WHAT THE TASK ASKS - Give back exactly the lines of the data below, starting with the line that has "QUARTZ (164, 1763)" and going on through the line that has "Pierres de décoration (101, 103)".

Segment Start: EXTRACTED RECORDS

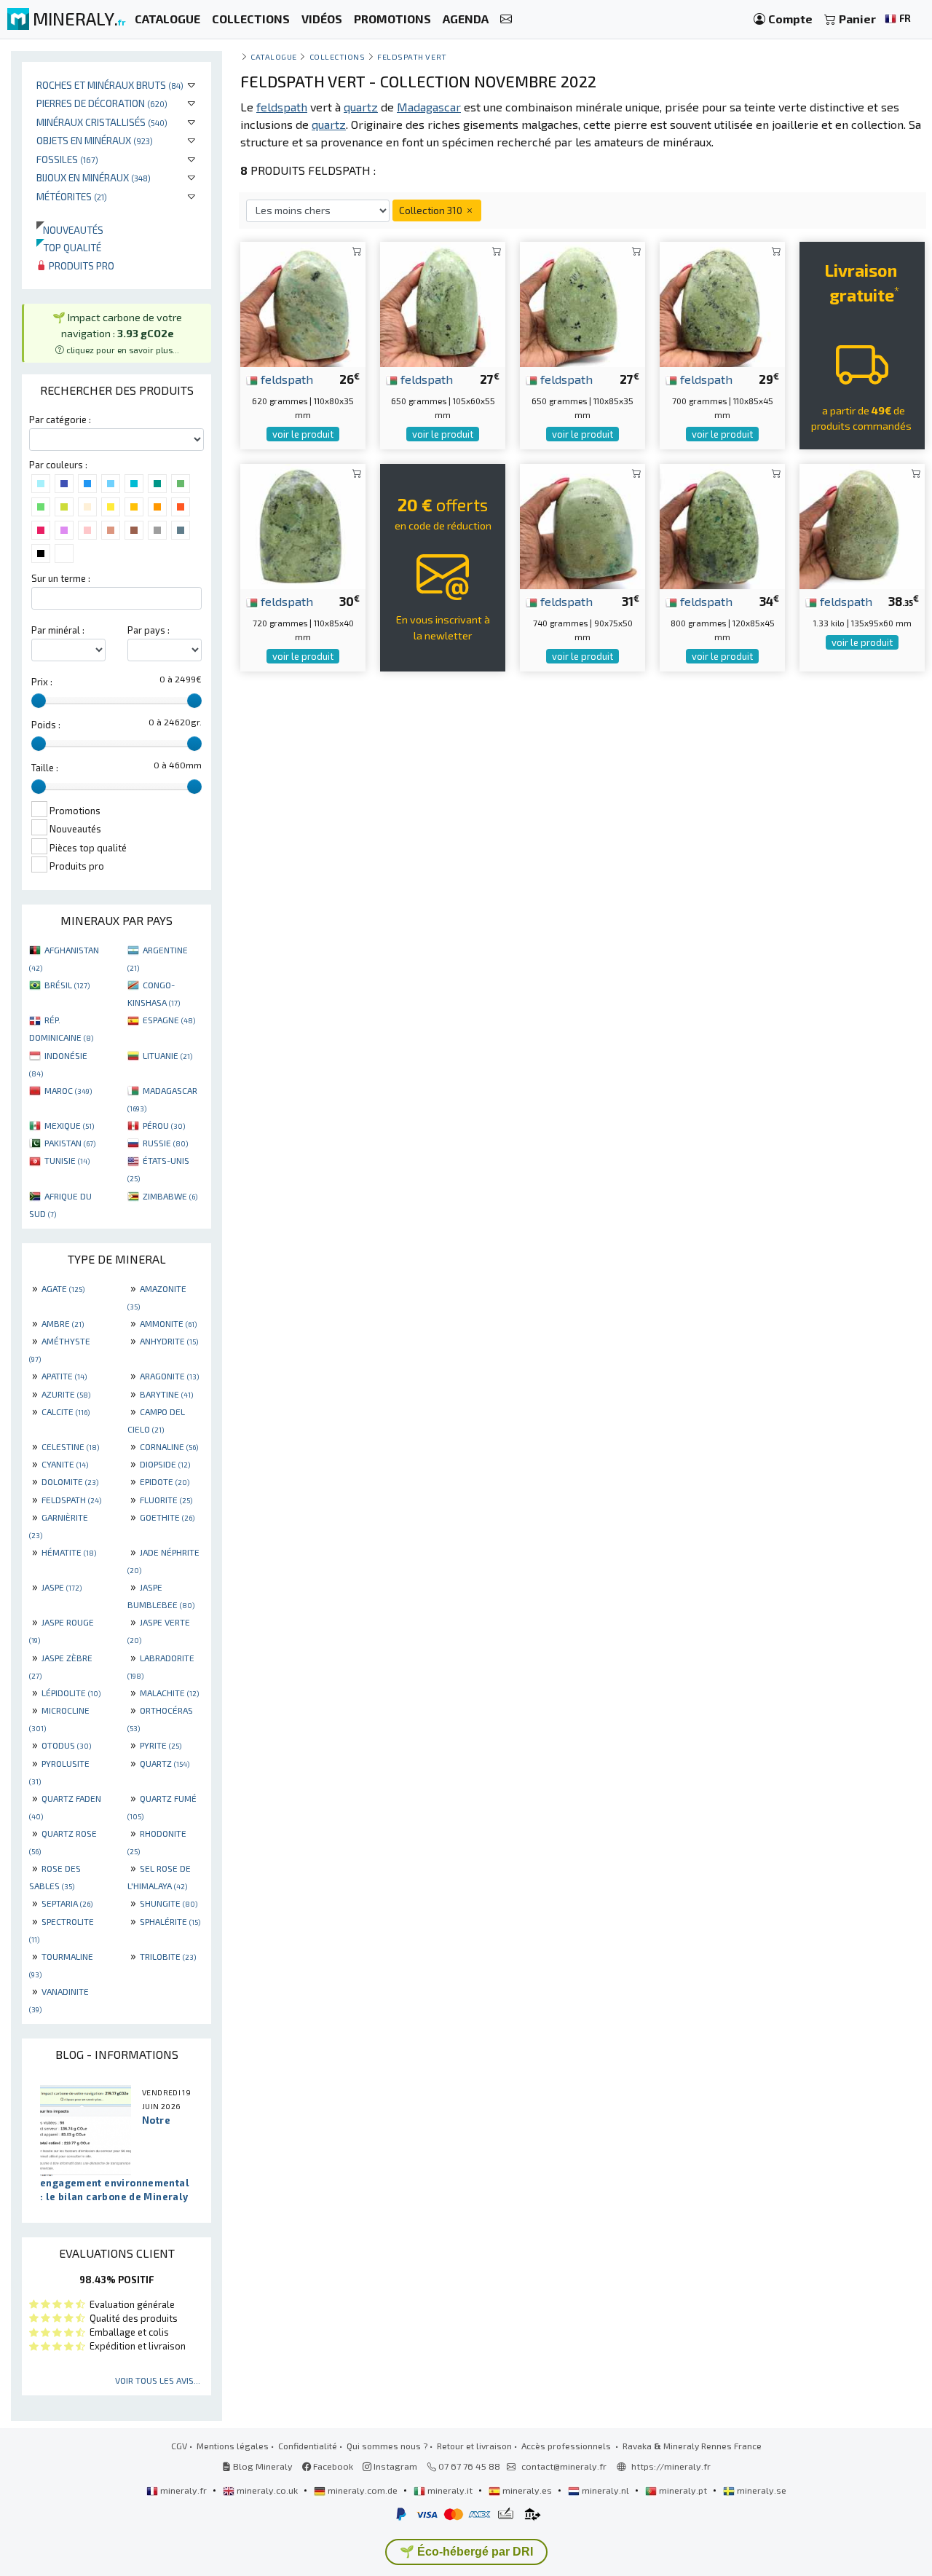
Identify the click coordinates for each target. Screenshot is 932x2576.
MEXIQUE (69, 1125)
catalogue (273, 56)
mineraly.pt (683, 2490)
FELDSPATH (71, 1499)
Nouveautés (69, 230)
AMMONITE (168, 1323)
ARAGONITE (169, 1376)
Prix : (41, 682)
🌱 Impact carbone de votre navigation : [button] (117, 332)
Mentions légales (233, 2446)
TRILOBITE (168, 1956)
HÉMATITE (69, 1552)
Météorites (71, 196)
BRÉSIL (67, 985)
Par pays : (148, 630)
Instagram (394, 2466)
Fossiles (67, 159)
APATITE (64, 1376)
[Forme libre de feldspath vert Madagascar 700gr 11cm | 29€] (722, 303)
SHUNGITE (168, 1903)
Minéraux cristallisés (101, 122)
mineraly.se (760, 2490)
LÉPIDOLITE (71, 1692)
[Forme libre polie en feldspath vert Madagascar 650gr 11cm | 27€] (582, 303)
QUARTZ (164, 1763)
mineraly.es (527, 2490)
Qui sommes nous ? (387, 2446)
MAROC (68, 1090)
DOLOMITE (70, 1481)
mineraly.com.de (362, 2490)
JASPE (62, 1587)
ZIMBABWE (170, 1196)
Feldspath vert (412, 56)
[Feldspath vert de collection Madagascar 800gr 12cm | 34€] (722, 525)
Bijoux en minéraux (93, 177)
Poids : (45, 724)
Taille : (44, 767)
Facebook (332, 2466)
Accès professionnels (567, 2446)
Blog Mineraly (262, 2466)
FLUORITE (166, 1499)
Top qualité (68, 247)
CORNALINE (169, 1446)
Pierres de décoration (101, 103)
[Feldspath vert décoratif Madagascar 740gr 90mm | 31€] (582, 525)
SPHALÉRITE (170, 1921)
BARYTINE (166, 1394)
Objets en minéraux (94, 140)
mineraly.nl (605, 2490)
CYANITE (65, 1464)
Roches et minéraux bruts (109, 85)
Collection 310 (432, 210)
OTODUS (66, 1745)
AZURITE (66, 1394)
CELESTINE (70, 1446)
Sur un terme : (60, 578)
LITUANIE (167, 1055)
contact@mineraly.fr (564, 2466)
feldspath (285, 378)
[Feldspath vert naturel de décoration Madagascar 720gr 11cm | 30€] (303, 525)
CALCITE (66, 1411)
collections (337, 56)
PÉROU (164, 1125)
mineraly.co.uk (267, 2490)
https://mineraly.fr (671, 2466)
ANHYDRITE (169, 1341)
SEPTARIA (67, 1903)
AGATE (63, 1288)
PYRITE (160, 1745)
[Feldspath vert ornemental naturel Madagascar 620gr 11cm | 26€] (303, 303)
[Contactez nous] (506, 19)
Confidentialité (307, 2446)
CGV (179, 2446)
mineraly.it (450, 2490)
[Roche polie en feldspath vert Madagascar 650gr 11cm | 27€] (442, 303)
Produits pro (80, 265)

Segment End: EXTRACTED RECORDS

TASK RESPONSE -
QUARTZ (164, 1763)
mineraly.es (527, 2490)
Qui sommes nous ? (387, 2446)
MAROC (68, 1090)
DOLOMITE (70, 1481)
mineraly.com.de (362, 2490)
JASPE (62, 1587)
ZIMBABWE (170, 1196)
Feldspath vert (412, 56)
[Feldspath vert de collection Madagascar 800gr 12cm | 34€] (722, 525)
Bijoux en minéraux (93, 177)
Poids : (45, 724)
Taille : (44, 767)
Facebook (332, 2466)
Accès professionnels (567, 2446)
Blog Mineraly (262, 2466)
FLUORITE (166, 1499)
Top qualité (68, 247)
CORNALINE (169, 1446)
Pierres de décoration (101, 103)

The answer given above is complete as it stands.